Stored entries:
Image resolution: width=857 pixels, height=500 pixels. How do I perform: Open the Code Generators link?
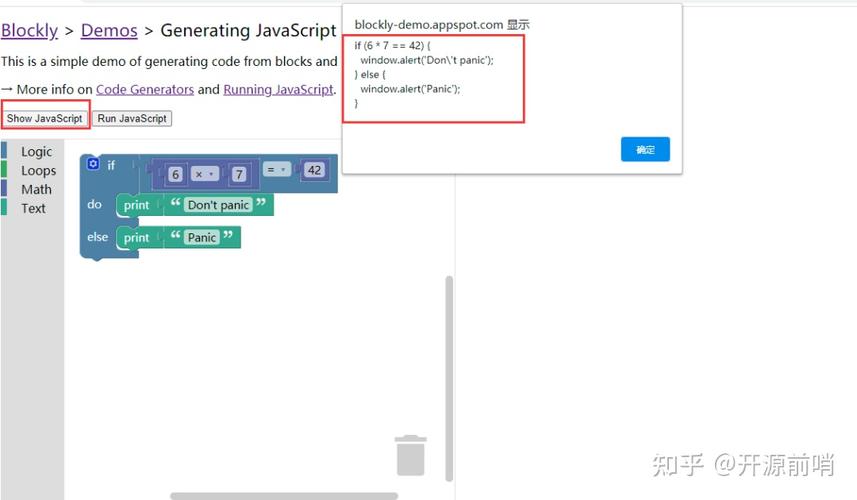[145, 89]
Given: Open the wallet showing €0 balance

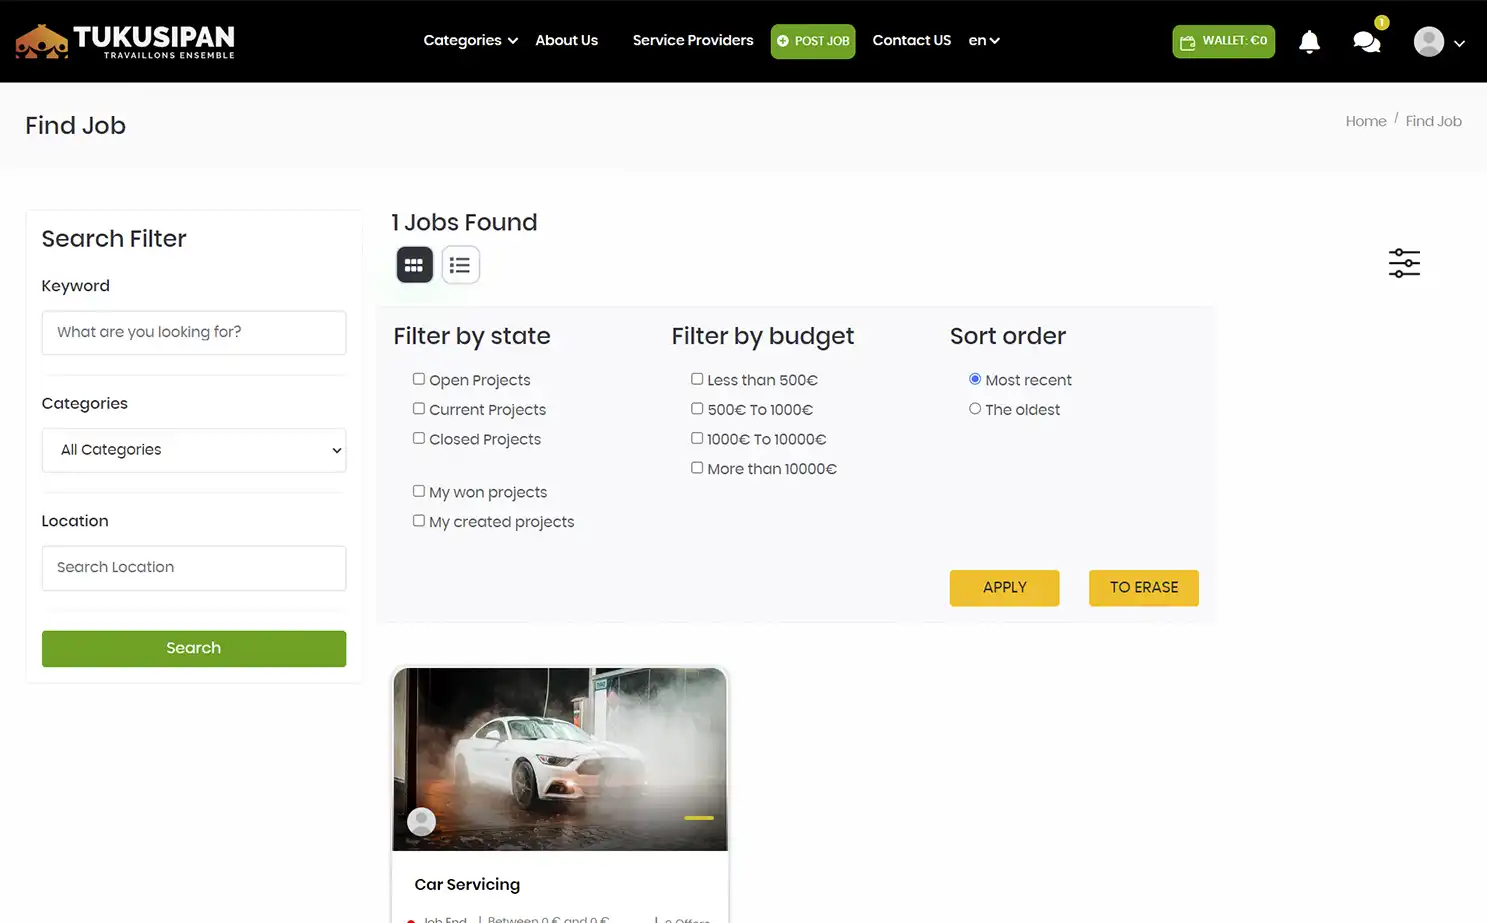Looking at the screenshot, I should point(1223,41).
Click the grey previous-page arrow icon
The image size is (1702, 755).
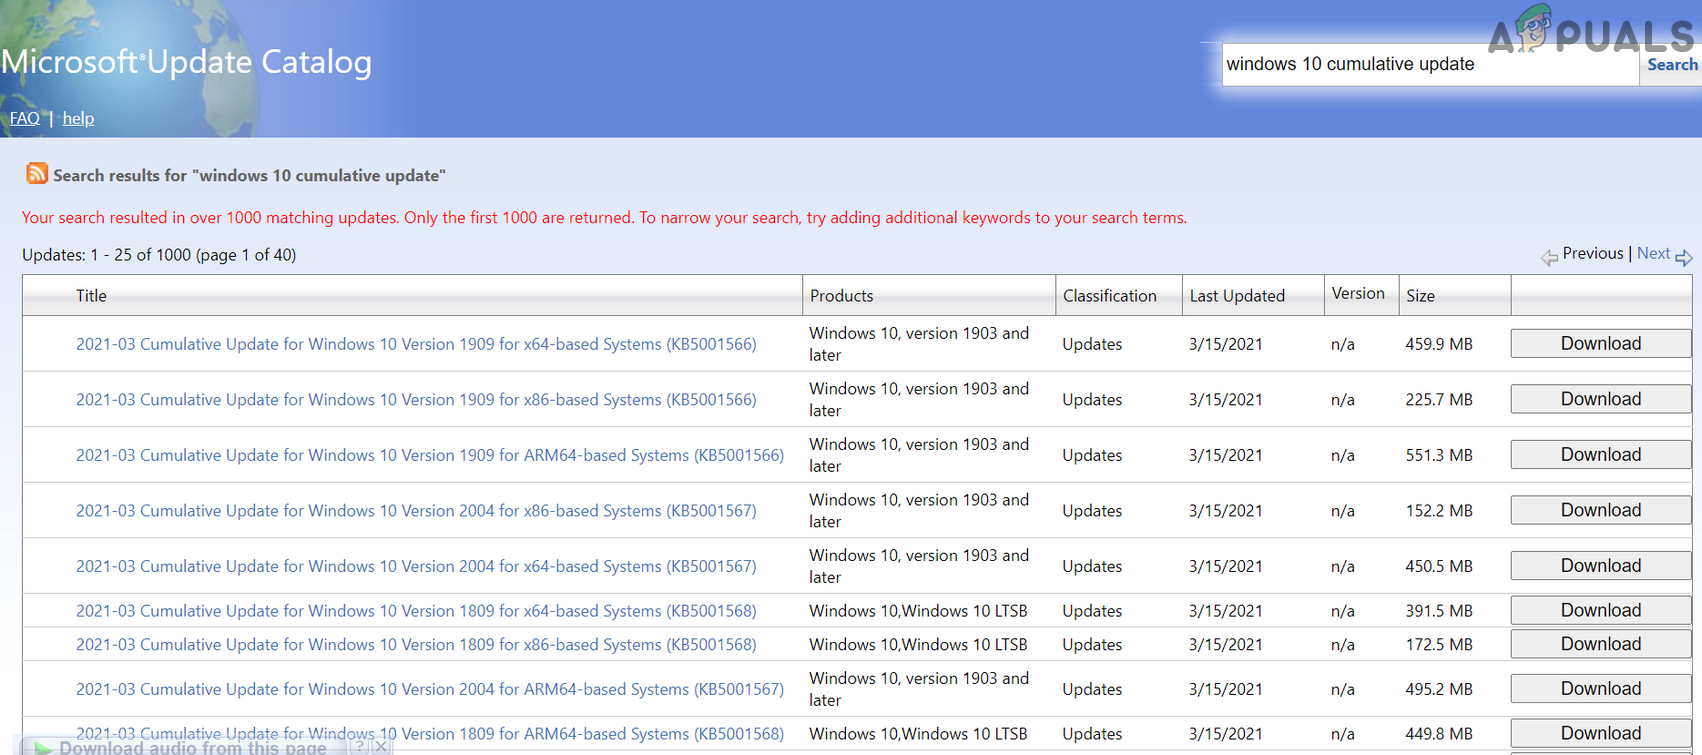point(1549,257)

> TASK OBJECTIVE:
Nothing but an exact copy of the data above, minus its pictures, should appear in the response.

> OUTPUT FOR THIS TASK:
Image resolution: width=857 pixels, height=500 pixels. How do I perform: Open the Code Generators link?
[145, 89]
Given: Open the wallet showing €0 balance

Looking at the screenshot, I should point(1223,41).
Click the grey previous-page arrow icon
The image size is (1702, 755).
point(1549,257)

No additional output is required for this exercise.